Biological and chemical amplification strategies are key to the design of successful molecular imaging agents. Several such strategies have been described including a) enzymatically activated prodrugs, b) covalent target binding, c) intracellular trapping, d) conformational changes upon target binding, e) pH induced fluorescence or magnetic changes f) increased avidity through multivalency, g) amplifying reporters, h) unnatural biorthogonal chemical reporters and i) pre-targeting. Some of these strategies have been extraordinarily robust but few possess intrinsic selectivity, are universally applicable for different classes of targets or are clinically translatable. One emerging chemical strategy for in vitro bioconjugation has been cycloaddition ("click chemistry"). Unfortunately, conventional reactions (e.g. between and azide and an alkyne) require elevated temperatures, a Cu(I) catalysts to be efficient or are simply too slow for in vivo use. We and others have discovered and tested a number of novel ring constrained reactants as more universal in vivo click reagents. In these reactions, a tetrazine replaces the azide functionality and readily reacts with constrained dienophile ligands. We have shown that the norbornene/ tetrazine click reaction can proceed orders of magnitude faster (in seconds as compared to hours-days with previous azide/alkyne reactions) and that reactions are very selective and specific. In preliminary data we have shown efficacy and compatibility of reactants with live cells. Importantly and extending this concept to transcyclooctenes, we have now shown that the technique works for intracellular targets as well as for extracellular targets. In parallel, proof-of-principle experiments shown that the technology allows in vivo clicking. The goal of this application is to further build on this cutting-edge technology and to develop generic amplifying in vivo click reactions for molecular imaging.

> _WHAT YOU SHOULD DO_
Continue the passage on in vivo click chemistry for molecular imaging, starting after its final sentence.

> _ENTRIES SUPPLIED_
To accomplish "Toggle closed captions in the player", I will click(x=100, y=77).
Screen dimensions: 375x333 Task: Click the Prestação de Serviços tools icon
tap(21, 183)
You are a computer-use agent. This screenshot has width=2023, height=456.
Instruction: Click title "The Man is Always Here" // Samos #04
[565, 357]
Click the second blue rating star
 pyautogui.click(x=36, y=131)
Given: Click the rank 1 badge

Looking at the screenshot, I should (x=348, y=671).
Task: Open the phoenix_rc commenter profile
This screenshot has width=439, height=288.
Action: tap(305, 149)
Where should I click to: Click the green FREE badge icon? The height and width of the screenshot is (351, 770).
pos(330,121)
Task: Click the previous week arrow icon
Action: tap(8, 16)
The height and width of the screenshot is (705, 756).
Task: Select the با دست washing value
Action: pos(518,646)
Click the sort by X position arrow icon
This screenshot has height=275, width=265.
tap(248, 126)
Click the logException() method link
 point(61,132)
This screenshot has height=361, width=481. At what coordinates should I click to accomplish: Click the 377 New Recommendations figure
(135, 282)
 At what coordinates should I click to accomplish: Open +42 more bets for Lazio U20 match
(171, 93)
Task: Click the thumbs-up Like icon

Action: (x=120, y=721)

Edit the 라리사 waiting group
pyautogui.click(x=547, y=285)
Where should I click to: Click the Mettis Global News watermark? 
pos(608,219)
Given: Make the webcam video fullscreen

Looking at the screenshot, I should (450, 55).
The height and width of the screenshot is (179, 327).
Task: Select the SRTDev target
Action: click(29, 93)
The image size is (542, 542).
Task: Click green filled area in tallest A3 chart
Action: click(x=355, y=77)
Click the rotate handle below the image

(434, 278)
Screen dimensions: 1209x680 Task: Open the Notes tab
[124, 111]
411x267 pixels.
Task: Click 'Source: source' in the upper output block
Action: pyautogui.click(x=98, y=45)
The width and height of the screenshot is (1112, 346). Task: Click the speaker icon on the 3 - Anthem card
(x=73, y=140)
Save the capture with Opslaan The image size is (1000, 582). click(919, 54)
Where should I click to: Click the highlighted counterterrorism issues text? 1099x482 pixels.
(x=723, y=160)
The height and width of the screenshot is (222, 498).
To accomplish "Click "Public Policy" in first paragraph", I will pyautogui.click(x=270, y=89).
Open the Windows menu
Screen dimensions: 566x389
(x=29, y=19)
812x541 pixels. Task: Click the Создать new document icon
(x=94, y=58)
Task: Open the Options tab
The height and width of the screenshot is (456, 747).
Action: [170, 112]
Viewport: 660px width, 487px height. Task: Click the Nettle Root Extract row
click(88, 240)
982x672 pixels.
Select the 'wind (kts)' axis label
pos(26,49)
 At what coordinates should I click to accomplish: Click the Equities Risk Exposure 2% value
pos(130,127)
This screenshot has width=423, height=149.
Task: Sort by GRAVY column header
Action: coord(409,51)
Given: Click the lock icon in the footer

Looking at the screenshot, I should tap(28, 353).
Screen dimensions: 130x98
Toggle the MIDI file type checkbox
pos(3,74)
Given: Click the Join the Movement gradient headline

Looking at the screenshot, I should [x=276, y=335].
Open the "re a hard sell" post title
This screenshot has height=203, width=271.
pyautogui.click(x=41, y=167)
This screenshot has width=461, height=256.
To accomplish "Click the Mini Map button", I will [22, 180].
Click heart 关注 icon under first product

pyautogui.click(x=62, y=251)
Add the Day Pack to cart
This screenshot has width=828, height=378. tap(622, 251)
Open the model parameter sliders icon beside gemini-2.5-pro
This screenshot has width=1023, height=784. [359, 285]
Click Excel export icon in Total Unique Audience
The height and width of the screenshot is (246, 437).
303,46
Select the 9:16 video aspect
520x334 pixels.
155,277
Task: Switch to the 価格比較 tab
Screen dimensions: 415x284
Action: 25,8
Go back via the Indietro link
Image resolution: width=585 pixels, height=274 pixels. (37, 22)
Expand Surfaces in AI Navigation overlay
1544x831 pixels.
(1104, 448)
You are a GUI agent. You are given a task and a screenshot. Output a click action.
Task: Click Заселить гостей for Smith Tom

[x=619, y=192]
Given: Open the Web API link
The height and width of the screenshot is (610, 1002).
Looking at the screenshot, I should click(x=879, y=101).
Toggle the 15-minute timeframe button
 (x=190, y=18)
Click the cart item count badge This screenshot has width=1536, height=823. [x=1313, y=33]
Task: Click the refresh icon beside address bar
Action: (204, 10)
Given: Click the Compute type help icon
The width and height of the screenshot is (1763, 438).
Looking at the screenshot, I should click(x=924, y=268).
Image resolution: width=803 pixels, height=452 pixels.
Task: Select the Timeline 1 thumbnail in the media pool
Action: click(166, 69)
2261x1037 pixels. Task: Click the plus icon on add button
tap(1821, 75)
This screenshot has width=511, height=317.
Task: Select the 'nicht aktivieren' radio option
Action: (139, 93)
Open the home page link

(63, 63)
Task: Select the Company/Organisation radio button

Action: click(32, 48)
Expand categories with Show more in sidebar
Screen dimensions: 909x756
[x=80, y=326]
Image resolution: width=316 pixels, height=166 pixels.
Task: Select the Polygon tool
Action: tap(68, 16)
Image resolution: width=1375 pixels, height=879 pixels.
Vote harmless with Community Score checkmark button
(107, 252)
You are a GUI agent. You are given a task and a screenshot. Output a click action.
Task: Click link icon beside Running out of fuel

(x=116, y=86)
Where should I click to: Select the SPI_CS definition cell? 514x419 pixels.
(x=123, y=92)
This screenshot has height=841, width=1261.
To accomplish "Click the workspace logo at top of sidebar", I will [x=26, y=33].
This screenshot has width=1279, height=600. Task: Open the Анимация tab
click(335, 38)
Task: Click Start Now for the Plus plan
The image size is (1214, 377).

> _SOLVED EXERCISE_
In aim 1 we will perform more comprehensive cell based screens to identify lead compounds and conditions for dienophile/tetrazine " fast click reactions. In a second aim we will apply optimized compounds (antibody and/or small molecule conjugated dienophiles and tetrazine-fluorochromes) and conditions to biologically relevant in vivo models and ask a number of questions which may ultimately aid in the more widespread application of the technology: How efficient is in vivo click chemistry and what is the detection threshold in vivo? How does the strategy compare to current gold standards? Can the approach be used to measure EGFR target inhibition? Can the approach be used to quantitative drug distribution? Can the technology be used for multichannel imaging of several molecular targets? These experiments are a logical extension of our preliminary work and will likely result in broad, new imaging platforms.
The proposed research represents a new method for in vivo imaging of intra- and extracellular targets using biocompatible "click" reactions. The new method is very powerful as it harnesses very selective and specific chemistries and amplification strategies and has most recently been shown to work for intracellular targets as well.